Task:
In the thread on counting ball sequences, what color groupings does the reply give for its second case?

Text provided:
"""
Say, we have 4 red balls, 4 blue balls, 4 green balls, 4 yellow balls. How many ways are there to form a sequence of 10 balls such that every color of ball occurs at least twice?
My thought: r = red b = blue g = green y = yellow * = undetermined
Every arrangments should in this form: rrbbggyy**
Case 1: two * are same
$\frac{\binom{4}{2}\binom{4}{2}\binom{4}{2}\binom{4}{2}\binom{4}{1}10!}{4!2!2!2!}$
Case 2: two * are different
$\frac{\binom{4}{2}\binom{4}{2}\binom{4}{2}\binom{4}{2}\binom{4}{2}10!}{3!3!2!2!}$
Result = Case 1 + Case 2
Any suggestions would be appreciated!
It's two cases.
First. We have one quadruplet of 4 balls of the same color. There are 4 variations here to form quadruplets. The rest 6 balls will automatically form 3 doublets (to satisfy the conditions of the problem). The overall number of placing them into a sequence is permutations with repetition: $$\frac{10!}{4!\,2!\,2!\,2!}$$ But we have to multiply it by 4 because we have 4 variations. So it is $$4\cdot\frac{10!}{4!\,2!\,2!\,2!}$$
Second case. We have two triplets and two doublets. How many variations in terms of triplets and doublets? The answer is four choose two -- that is combinations. The rest is the same as above: $${4\choose2}\cdot\frac{10!}{3!\,3!\,2!\,2!}$$
And finally the overall number of possible strings of balls: $$4\cdot\frac{10!}{4!\,2!\,2!\,2!}+{4\choose2}\cdot\frac{10!}{3!\,3!\,2!\,2!}$$
"""
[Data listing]
"""
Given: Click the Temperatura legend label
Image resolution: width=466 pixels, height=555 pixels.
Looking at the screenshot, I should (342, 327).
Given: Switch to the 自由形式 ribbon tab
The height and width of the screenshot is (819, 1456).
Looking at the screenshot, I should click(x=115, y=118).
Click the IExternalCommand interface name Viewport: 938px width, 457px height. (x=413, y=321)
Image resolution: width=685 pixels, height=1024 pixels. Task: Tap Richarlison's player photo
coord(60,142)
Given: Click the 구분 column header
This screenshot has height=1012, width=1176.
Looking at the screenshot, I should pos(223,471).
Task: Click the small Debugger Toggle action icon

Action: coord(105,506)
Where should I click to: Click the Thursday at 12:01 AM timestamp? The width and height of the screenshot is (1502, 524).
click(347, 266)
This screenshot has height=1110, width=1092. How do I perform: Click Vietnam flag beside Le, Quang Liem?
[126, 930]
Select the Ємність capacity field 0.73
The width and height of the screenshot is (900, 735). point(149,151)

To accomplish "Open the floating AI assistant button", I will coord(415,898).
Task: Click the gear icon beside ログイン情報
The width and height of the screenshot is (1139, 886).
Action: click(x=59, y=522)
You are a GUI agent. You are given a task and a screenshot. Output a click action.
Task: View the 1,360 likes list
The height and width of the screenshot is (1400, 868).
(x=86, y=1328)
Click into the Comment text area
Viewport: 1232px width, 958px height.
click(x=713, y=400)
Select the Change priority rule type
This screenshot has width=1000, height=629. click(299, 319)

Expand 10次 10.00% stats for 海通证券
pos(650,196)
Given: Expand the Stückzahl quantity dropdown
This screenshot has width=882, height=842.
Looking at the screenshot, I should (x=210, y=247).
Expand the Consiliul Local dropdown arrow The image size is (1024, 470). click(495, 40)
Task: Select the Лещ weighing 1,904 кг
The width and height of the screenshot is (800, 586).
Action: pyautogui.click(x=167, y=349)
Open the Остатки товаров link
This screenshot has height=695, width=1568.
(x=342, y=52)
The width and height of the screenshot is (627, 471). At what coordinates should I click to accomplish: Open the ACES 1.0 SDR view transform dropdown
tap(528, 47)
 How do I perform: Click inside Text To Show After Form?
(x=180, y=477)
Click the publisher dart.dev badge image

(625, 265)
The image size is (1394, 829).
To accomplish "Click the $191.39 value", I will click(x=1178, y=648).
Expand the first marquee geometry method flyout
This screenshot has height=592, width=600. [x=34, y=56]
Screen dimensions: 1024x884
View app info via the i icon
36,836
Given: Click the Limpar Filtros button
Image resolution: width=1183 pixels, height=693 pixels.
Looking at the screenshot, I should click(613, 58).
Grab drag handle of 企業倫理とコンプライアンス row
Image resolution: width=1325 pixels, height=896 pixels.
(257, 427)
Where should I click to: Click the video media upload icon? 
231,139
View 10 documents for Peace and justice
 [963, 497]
"""
Task response:
Two triplets and two doublets.